NIH Opportunity: Effect of HIV and Substance Use Comorbidity on the Placenta and Maternal Outcomes

Funding Opportunity Number: RFA-DA-25-021

Letter of Intent: October 15, 2024
Submission: November 15, 2024


Human immunodeficiency virus (HIV) infection is widely prevalent in individuals in the reproductive age group. With the advent of antiretroviral therapy (ART), significant progress has been made in the prevention of vertical transmission of HIV. Although ART has significant benefits in preventing vertical transmission, ART regimens are associated with higher rates of preterm birth, stillbirth, and early infant death. Optimal development and functioning of the placenta are key factors in the maintenance of pregnancy and positively correlate with maternal and fetal/neonatal outcomes. Despite this, there is a paucity of data on the impact of HIV/ART exposure on the placenta. Even less is known on the impact of HIV/ART exposure on the placenta in pregnant individuals with substance use/misuse.

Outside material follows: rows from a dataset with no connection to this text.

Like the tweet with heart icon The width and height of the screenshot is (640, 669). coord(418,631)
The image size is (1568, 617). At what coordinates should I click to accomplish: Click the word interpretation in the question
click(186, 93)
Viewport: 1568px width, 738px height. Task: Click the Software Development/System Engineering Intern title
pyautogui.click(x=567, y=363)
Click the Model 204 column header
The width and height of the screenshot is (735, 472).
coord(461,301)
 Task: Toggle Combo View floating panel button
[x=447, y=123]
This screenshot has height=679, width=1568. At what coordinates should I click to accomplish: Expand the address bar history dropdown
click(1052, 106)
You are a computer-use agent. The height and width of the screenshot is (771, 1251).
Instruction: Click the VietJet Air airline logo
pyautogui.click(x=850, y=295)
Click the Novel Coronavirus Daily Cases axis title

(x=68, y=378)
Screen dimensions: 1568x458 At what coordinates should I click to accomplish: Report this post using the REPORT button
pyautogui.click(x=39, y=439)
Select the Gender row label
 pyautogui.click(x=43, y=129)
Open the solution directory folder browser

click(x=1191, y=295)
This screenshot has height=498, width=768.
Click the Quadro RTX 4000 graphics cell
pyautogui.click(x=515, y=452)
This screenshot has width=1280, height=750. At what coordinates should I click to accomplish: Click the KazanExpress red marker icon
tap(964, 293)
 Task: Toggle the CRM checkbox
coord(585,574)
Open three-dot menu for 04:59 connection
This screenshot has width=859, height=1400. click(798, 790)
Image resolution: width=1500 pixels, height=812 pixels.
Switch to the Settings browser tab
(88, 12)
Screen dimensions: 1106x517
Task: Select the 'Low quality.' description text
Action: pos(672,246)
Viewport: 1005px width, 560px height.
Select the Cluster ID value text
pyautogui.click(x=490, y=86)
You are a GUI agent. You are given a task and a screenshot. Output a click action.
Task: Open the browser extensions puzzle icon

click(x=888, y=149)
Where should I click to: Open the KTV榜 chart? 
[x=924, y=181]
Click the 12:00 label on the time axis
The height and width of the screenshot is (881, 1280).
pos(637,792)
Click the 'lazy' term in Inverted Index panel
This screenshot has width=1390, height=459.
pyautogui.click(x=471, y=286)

In people living with HIV (PLWH) there are several pathophysiological changes in the placenta. For instance, placentae from ART-nai ve PLWH are significantly smaller compared to pregnant individuals with no HIV, suggesting a virus-mediated mechanism underlying impaired placental development. Low placental weight is associated with an increased risk of vertical transmission of HIV. In addition, women on highly active ART are more likely to have smaller placentae compared to ART-nai ve PLWH, further implying a significant impact of ART on the placenta. While these studies are targeted at delineating pathological changes in the placenta in PLWH with/without ART, the mechanisms that underlie these changes remain poorly understood. Further, little is known about placental pathologies in pregnant individuals with comorbid HIV and substance use/misuse and the impact of placental abnormalities on maternal outcomes.

Research Objective

The National Institute on Drug Abuse (NIDA) seeks to stimulate research targeted at investigating the effects of HIV and/or ART on the growth, development and functioning of the placenta in pregnant individuals with substance use/misuse, the impact of placental abnormalities on maternal outcomes in PLWH with substance use/misuse and the underlying mechanisms.

Research areas and questions of programmatic interest include, but are not limited to:

  • Assessing placental pathophysiology in pregnant individuals with addictive substance use/misuse with HIV with/without ART.
  • Elucidating the pathophysiological, pharmacological or other biological mechanisms underlying the effects of comorbid substance use/misuse and HIV/ART on the placenta.
  • Leverage existing placental repositories to determine the impact of placental abnormalities on maternal outcomes in individuals with a history of comorbid HIV and substance use/misuse.
  • Identifying the maternal outcomes of comorbid substance use and HIV which may be attributed to placental development.
  • Understanding the relationship between comorbid substance use, HIV, and abnormal placental function on adverse maternal effects.

Priority will be given to applications that propose research with the following features:

  • Transdisciplinary research teams to foster the sharing of conceptual and/or technical expertise.
  • The proposed research includes methods that examine causality across the variables of interest.